By Jesse Emspak
Thousands of scientists worldwide tap into CERN’s computer networks each day in their quest to better understand the fundamental structure of the universe. Unfortunately, they are not the only ones who want a piece of this vast pool of computing power, which serves the world’s largest particle physics laboratory. The hundreds of thousands of computers in CERN’s grid are also a prime target for hackers who want to hijack those resources to make money or attack other computer systems. But rather than engaging in a perpetual game of hide-and-seek with these cyber intruders via conventional security systems, CERN scientists are turning to artificial intelligence to help them outsmart their online opponents.

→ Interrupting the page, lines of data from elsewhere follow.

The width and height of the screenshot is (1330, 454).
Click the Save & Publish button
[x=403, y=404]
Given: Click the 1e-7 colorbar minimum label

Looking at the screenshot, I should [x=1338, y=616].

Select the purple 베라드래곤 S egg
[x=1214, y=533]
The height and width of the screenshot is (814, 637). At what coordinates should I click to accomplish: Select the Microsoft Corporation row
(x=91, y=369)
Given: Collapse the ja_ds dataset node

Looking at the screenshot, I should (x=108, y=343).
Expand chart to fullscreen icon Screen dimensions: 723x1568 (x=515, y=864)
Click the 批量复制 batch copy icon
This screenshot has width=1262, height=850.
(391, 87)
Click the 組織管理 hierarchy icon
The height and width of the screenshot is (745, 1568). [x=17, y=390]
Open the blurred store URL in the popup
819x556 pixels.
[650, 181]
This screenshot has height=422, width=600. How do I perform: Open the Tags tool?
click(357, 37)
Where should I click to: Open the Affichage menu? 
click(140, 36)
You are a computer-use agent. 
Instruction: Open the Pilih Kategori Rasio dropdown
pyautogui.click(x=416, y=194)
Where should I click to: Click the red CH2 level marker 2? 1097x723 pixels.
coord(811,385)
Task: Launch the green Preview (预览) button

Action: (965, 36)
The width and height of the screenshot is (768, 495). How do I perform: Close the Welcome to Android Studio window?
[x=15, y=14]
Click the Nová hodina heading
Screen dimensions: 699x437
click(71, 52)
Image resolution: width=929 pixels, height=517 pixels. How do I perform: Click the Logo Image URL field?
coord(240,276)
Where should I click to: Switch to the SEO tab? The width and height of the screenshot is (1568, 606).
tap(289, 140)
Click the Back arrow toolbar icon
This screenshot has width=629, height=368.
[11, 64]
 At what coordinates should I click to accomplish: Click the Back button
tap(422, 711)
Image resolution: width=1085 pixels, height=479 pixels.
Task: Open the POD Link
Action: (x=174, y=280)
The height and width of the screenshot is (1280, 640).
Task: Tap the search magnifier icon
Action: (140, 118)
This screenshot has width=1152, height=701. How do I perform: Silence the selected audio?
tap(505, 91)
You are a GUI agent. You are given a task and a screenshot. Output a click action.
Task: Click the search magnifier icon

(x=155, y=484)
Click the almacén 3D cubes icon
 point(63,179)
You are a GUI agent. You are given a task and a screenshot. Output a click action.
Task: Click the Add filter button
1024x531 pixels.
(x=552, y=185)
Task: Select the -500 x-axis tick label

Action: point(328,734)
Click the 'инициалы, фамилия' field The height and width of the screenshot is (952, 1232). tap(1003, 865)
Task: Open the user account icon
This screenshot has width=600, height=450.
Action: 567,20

Current detection systems typically spot attacks on networks by scanning incoming data for known viruses and other types of malicious code. But these systems are relatively useless against new and unfamiliar threats. Given how quickly malware changes these days, CERN is developing new systems that use machine learning to recognize and report abnormal network traffic to an administrator. For example, a system might learn to flag traffic that requires an uncharacteristically large amount of bandwidth, uses the incorrect procedure when it tries to enter the network (much like using the wrong secret knock on a door) or seeks network access via an unauthorized port (essentially trying to get in through a door that is off-limits).
CERN’s cybersecurity department is training its AI software to learn the difference between normal and dubious behavior on the network, and to then alert staff via phone text, e-mail or computer message of any potential threat. The system could even be automated to shut down suspicious activity on its own, says Andres Gomez, lead author of a paper describing the new cybersecurity framework.